- Instructions to follow: Return each line exactly, beginning with the one that has "This screenshot has height=244, width=504." and finishing with the final line of the material. Drop any pictures.

- Extracted data:
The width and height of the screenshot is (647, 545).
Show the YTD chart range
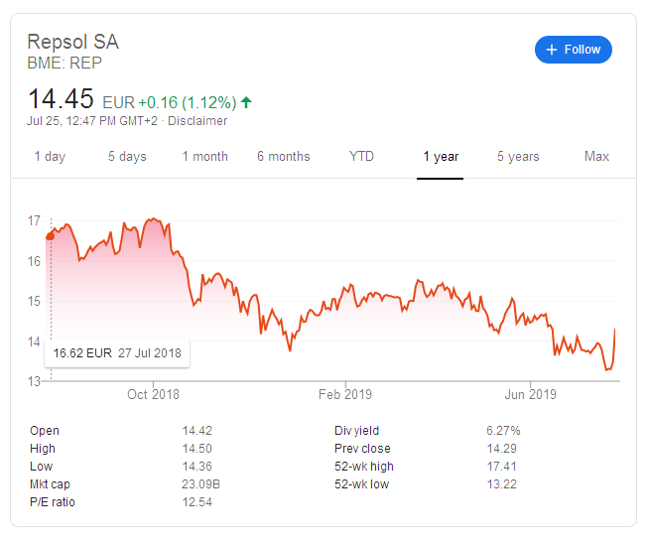361,157
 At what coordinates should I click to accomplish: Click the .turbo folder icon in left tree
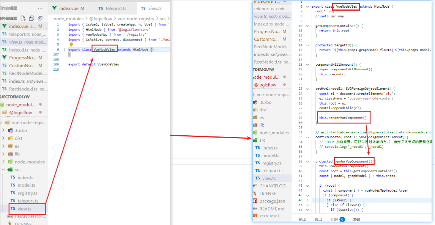[x=9, y=130]
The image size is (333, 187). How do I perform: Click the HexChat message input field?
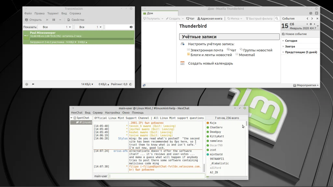[157, 176]
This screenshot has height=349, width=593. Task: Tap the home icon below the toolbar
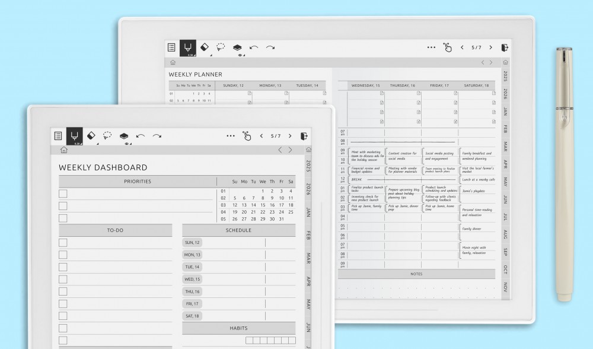63,149
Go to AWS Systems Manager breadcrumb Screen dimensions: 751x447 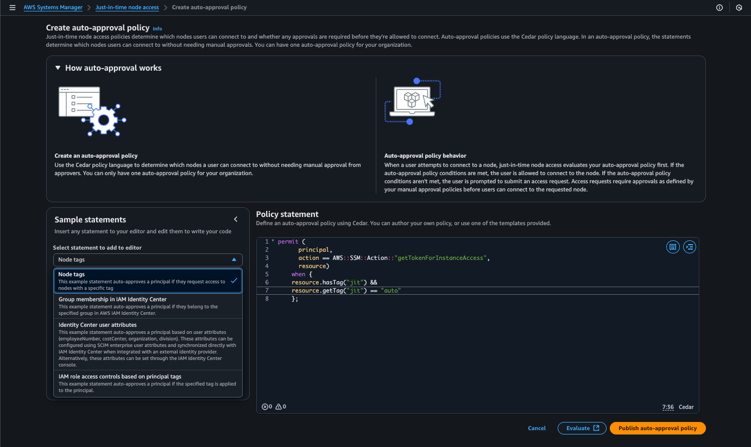[53, 8]
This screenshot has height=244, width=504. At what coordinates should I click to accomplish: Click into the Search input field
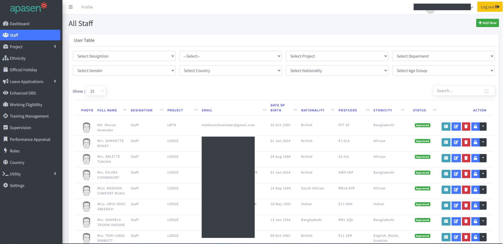[459, 91]

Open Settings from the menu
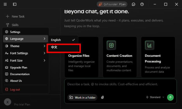[x=15, y=32]
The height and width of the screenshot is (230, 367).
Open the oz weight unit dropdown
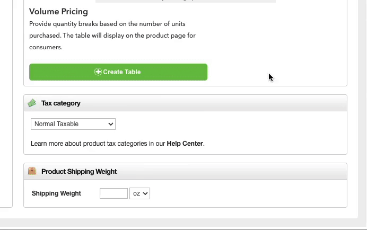[x=139, y=193]
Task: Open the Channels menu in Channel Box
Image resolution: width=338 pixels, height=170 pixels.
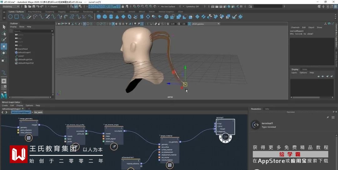Action: (295, 27)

- Task solution:
This screenshot has height=244, width=504. At what coordinates should I click to accomplish: Click into the Search input field
[459, 91]

Open Settings from the menu
[x=15, y=32]
The height and width of the screenshot is (230, 367).
Open the oz weight unit dropdown
[x=139, y=193]
Task: Open the Channels menu in Channel Box
Image resolution: width=338 pixels, height=170 pixels.
Action: (295, 27)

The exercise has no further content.